**Assigned task**
Find the line with "You are a GUI" in the records below, then please transcribe it and every later line exactly, omitting the pictures and adding nothing.

[Collected data entries]
——————————

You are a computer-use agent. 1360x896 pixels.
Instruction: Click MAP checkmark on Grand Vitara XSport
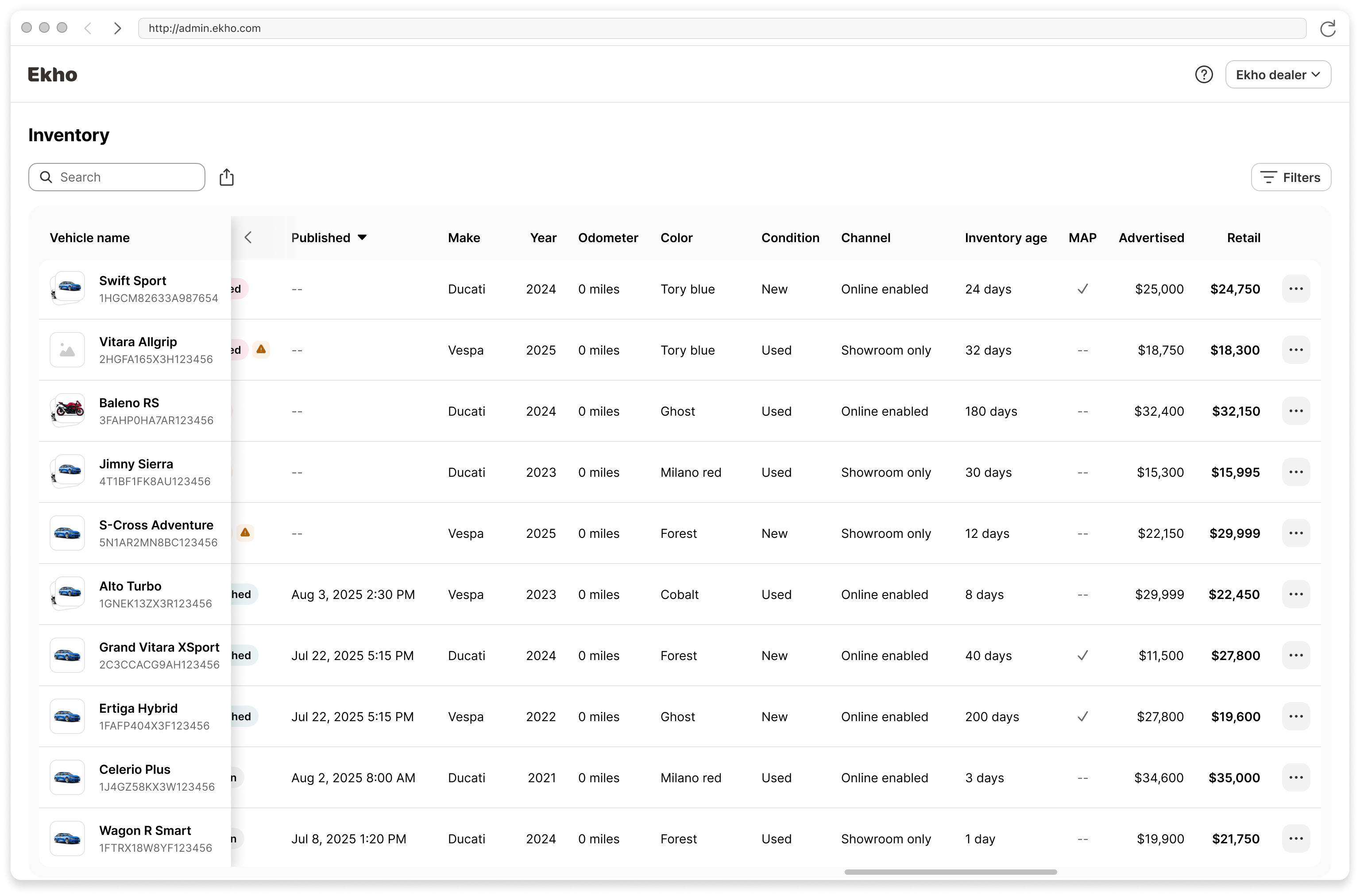pos(1082,656)
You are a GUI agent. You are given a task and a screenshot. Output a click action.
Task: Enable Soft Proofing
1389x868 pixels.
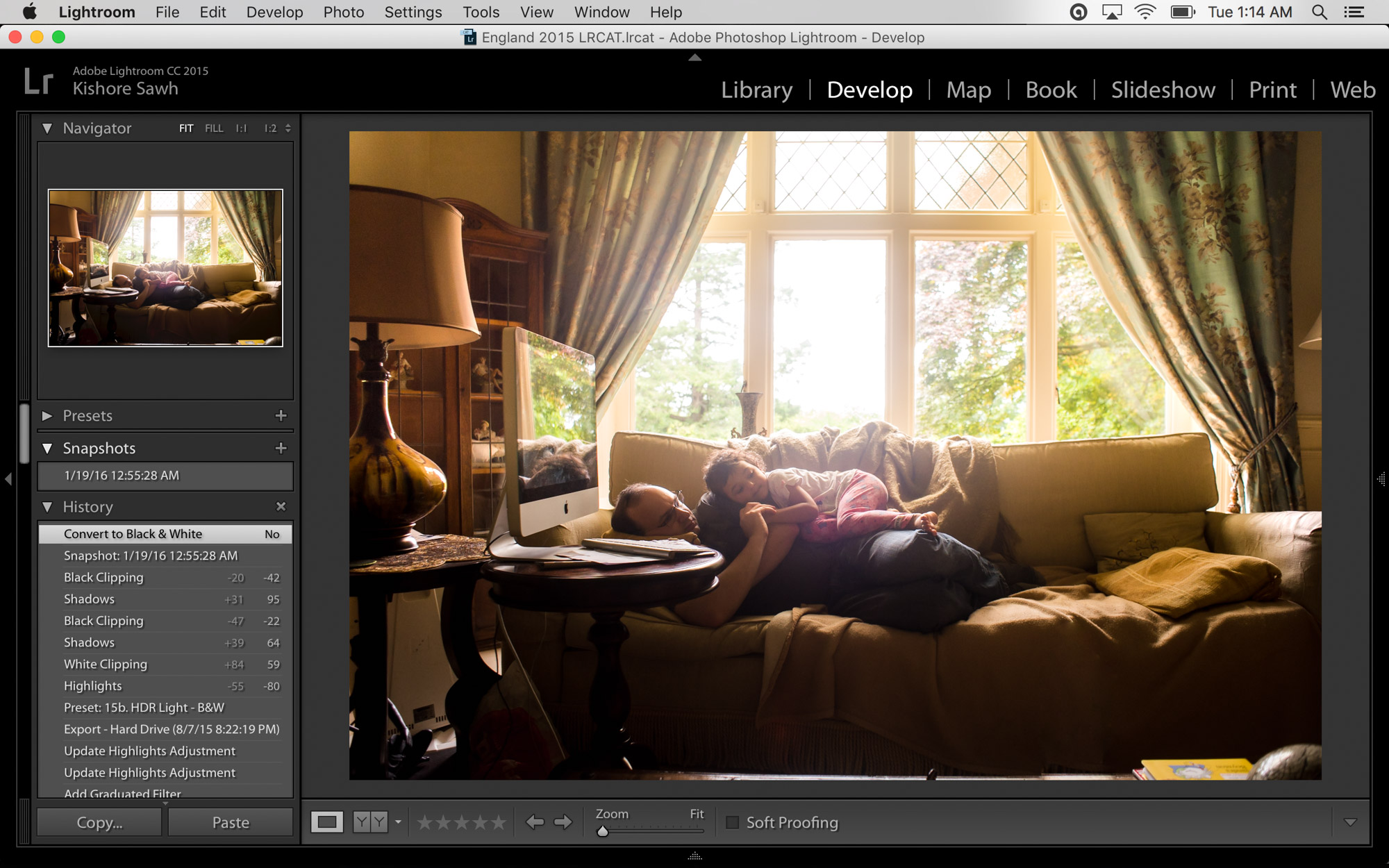733,822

——————————

**Reply to the exercise**
You are a GUI agent. You are given a task and a screenshot. Output a click action.
Task: Enable Soft Proofing
1389x868 pixels.
733,822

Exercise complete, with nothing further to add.